If you don’t know what I should call my candle shop, maybe you have another idea of something that you think I would be good at when I grow up? I am open to suggestions.

What I do know is this….I don’t think that we end up anywhere by chance. I know that there is a reason that God brought me to a place that only has 65 days of sunshine a year and temperatures so cold that they turn fire into ice. I also know that one day I will look back and say: “oh….so that’s why I needed my MBA!”.

Wednesday, January 9, 2008

Strange things are happenin’!

A made my annual voyage to the southland for the holidays a few weeks ago. While I do enjoy going “home” for the holidays, it can prove to be rather stressful. There are always more people to see than humanly possible in one week. Unavoidably, someone gets their feelings hurt because I don’t see them or don’t spend enough time with them. I promise that it’s not intentional. It’s just impossible to visit all the people that I came to know and love in 35 years in Georgia in one week. To make matters worse, I got sick and spent two of my precious visitation days holed up in a house watching TV. So, if I didn’t see you or I didn’t spend enough time with you, I am sorry and I really do love you!

The really cool thing is that IF you come to see me…you get me all to yourself. Some of you need to think about that (you know who you are!). And, as an added travel bonus, you can see one of the coolest, most awesomist cities in the world!

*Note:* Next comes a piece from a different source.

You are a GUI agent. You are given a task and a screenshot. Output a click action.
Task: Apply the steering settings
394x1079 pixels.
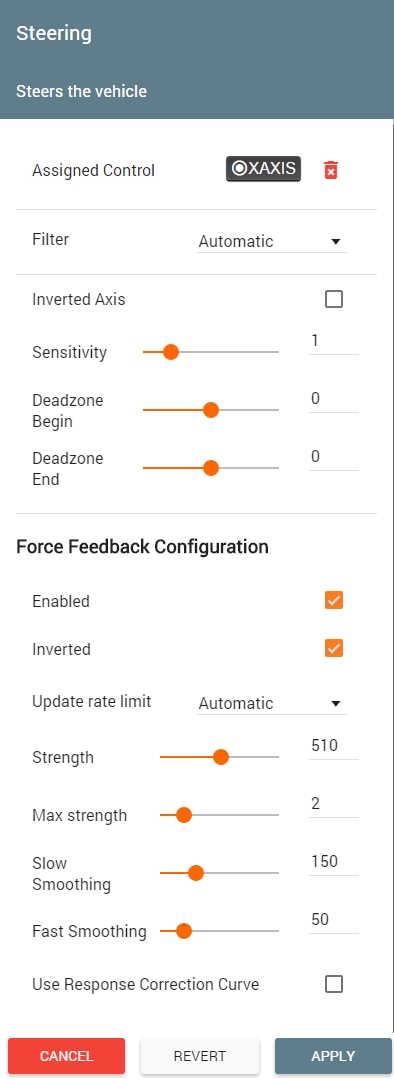[333, 1056]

The strange thing that happened on this last voyage was that I got homesick. It was the first time that I was in Georgia, but considered Illinois home. It was a strange feeling. Normally when I am there, I don’t want to “go back”. This time, I was ready to “go home”. So for my friends who moved to Chicago after me, who are still homesick (hmmm...hmmmm....no names....MR and LC)….the answer to "how long does it last?" is 3 years and 3 months……one thousand, one hundred eighty five days….no more, no less.